- What you should do -
In the entries below, find the line with "1316x914 pixels." and the line with "You are a computer-use agent. Viewport: 1568px". Return those two lines and all lines between them, exactly.

- Data shown -
▬▬▬▬▬▬▬▬▬▬

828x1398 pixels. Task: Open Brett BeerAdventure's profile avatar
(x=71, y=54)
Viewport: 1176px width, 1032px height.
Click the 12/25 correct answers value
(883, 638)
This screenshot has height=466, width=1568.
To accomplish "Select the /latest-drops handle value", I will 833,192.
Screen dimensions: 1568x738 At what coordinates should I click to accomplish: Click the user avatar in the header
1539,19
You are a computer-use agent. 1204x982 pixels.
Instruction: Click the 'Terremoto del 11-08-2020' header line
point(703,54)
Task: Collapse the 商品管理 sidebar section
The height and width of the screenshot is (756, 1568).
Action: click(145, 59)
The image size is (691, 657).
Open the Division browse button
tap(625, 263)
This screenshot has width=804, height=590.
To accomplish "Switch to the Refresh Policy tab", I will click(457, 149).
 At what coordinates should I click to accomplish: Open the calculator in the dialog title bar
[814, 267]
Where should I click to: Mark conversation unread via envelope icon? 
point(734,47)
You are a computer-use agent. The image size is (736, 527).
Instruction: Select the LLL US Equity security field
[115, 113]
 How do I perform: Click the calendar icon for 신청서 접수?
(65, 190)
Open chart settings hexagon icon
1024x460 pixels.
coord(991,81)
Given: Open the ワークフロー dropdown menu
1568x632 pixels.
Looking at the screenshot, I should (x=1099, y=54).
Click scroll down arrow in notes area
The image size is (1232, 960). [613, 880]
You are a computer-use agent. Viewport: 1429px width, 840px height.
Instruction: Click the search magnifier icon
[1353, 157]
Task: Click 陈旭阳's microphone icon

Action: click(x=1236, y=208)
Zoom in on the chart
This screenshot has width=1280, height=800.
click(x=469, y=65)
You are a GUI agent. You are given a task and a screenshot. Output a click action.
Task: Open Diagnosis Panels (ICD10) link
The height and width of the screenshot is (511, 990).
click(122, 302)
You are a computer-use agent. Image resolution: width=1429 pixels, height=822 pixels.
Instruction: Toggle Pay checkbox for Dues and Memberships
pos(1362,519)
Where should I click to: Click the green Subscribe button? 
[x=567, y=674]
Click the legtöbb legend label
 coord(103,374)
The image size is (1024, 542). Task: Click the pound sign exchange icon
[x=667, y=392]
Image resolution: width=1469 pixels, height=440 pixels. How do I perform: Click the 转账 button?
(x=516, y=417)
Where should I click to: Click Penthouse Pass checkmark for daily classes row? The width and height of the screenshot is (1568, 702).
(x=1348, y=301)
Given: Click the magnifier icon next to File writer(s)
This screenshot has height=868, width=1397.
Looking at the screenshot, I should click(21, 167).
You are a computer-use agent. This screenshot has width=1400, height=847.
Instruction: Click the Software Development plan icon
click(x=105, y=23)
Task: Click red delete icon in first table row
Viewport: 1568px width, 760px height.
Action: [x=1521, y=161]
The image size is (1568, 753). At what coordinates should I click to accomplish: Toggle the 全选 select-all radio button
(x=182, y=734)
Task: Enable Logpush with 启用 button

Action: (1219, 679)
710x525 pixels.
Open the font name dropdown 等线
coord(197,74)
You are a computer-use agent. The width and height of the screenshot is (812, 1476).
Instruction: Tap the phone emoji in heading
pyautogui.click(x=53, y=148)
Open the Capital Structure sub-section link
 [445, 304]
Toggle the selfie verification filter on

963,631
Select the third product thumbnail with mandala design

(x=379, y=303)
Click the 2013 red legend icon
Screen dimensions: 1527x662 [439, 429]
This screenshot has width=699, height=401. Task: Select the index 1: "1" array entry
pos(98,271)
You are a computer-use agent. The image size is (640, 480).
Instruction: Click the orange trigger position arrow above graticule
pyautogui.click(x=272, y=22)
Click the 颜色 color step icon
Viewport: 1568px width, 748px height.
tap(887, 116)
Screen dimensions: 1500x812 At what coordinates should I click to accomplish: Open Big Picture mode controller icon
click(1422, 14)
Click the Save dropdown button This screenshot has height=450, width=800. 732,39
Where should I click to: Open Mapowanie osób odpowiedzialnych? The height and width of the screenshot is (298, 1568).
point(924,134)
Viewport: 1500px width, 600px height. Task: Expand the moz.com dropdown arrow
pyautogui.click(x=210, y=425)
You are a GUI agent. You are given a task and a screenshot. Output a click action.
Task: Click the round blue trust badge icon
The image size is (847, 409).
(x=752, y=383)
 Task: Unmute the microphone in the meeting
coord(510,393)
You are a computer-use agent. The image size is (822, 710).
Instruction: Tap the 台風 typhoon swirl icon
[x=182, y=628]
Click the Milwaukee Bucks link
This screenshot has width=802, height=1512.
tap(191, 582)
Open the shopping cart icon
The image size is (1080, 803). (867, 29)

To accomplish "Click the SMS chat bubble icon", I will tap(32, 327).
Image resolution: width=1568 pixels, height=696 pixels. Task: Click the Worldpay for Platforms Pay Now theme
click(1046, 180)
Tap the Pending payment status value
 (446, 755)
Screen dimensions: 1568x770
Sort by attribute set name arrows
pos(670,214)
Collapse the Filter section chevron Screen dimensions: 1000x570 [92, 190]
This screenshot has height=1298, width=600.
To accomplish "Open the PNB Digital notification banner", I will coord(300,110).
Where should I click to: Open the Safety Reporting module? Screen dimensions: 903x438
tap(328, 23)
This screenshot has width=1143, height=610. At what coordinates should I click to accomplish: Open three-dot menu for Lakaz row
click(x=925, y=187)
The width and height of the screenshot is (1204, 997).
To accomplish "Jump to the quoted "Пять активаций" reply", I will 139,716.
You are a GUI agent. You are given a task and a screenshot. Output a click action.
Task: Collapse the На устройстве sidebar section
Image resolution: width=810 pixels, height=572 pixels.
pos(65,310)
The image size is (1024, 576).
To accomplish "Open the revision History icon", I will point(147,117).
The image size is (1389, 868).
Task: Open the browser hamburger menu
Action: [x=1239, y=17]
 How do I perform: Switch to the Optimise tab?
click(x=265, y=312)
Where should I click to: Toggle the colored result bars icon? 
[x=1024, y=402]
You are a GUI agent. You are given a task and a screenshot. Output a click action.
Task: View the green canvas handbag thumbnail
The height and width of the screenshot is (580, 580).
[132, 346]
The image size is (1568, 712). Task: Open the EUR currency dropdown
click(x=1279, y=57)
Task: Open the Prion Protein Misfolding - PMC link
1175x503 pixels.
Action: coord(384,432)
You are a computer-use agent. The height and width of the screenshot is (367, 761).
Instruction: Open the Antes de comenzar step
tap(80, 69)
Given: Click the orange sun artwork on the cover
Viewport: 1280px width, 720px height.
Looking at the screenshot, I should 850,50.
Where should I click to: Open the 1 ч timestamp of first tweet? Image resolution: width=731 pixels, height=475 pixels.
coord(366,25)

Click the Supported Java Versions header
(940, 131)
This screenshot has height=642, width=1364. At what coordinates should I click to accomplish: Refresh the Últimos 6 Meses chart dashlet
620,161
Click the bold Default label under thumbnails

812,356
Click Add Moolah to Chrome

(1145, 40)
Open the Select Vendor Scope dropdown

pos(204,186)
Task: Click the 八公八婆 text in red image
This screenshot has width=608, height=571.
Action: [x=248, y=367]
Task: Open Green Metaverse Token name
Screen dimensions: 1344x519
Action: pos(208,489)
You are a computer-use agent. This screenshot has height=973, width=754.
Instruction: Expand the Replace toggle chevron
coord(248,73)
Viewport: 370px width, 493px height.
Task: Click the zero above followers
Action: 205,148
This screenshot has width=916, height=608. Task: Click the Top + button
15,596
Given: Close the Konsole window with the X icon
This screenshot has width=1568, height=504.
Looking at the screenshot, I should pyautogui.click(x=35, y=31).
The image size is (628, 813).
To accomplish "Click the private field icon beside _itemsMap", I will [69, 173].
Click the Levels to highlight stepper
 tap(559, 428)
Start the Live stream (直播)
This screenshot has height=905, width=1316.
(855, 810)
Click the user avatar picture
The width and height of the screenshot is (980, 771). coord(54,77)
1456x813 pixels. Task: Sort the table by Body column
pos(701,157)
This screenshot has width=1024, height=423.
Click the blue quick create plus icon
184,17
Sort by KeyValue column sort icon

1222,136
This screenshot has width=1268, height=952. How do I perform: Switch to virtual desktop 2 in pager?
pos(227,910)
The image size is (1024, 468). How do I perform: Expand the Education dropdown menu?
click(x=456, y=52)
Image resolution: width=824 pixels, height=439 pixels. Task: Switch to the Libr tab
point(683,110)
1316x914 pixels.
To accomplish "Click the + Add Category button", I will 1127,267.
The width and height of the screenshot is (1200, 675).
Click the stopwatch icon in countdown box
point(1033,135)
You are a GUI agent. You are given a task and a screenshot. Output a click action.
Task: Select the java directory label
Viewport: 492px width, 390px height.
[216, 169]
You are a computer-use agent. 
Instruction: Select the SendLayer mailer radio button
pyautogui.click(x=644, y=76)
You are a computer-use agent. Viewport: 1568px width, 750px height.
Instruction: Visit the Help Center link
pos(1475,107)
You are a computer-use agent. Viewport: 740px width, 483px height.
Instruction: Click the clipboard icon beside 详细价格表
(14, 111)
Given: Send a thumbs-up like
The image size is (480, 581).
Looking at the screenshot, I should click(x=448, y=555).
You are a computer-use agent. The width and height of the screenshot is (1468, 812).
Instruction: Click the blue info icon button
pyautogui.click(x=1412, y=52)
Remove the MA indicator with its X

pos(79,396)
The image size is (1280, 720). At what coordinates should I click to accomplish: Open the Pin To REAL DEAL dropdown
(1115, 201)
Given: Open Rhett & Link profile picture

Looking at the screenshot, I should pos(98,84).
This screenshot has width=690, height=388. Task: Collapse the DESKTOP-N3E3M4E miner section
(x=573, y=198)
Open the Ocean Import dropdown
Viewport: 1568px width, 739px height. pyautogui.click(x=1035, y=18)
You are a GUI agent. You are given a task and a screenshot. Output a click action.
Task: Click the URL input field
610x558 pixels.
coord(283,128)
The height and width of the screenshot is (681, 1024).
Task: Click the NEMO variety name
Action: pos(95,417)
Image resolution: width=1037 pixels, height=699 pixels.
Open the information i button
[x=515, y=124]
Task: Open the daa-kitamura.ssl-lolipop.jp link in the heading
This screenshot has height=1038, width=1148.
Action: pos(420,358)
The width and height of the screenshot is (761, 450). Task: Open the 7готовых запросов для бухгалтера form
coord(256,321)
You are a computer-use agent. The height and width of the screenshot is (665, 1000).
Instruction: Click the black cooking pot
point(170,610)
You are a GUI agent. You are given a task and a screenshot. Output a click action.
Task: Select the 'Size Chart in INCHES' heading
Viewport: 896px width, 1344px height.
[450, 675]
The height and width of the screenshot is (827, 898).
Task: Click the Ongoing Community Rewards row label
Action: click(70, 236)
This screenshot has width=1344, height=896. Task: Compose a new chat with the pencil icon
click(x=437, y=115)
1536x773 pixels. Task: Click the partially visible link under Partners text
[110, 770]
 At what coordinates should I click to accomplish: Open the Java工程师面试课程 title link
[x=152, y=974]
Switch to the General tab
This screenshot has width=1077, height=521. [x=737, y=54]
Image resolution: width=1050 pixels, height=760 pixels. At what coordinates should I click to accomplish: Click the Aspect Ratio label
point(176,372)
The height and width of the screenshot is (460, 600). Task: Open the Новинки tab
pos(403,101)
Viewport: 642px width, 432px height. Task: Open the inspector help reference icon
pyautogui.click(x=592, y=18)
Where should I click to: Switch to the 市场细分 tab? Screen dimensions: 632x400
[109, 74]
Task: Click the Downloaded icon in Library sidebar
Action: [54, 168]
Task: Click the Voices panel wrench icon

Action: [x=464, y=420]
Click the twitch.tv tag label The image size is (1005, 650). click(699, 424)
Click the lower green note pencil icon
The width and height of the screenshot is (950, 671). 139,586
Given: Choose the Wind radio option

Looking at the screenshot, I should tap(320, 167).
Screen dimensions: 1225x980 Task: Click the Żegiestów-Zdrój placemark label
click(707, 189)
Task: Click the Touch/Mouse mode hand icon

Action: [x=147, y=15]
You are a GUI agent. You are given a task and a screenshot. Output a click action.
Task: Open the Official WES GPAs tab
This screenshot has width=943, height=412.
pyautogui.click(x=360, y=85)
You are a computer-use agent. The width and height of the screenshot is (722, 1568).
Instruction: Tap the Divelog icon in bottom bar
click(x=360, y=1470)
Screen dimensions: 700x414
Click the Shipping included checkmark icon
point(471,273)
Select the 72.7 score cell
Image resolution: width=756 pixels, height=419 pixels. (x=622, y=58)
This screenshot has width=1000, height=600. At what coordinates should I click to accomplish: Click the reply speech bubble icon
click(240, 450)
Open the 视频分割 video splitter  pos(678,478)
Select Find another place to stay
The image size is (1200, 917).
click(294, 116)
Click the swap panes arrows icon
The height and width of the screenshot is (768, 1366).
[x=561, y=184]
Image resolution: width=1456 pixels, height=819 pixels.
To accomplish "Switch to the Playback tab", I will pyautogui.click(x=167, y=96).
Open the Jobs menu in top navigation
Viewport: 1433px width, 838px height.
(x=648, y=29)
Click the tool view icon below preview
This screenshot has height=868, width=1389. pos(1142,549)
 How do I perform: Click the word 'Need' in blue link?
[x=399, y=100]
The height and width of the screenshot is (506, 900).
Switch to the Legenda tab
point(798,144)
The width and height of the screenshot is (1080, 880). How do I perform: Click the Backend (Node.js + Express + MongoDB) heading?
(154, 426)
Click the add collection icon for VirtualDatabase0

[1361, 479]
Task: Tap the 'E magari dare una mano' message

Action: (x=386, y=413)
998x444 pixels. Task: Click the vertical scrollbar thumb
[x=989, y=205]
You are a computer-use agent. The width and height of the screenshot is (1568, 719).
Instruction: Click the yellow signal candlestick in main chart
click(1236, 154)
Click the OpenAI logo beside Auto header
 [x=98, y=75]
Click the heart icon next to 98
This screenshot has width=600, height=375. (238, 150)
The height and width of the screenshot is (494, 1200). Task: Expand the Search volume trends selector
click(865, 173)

▬▬▬▬▬▬▬▬▬▬

- Task response -
1316x914 pixels.
To accomplish "Click the + Add Category button", I will 1127,267.
The width and height of the screenshot is (1200, 675).
Click the stopwatch icon in countdown box
point(1033,135)
You are a GUI agent. You are given a task and a screenshot. Output a click action.
Task: Select the java directory label
Viewport: 492px width, 390px height.
[216, 169]
You are a computer-use agent. 
Instruction: Select the SendLayer mailer radio button
pyautogui.click(x=644, y=76)
You are a computer-use agent. Viewport: 1568px width, 750px height.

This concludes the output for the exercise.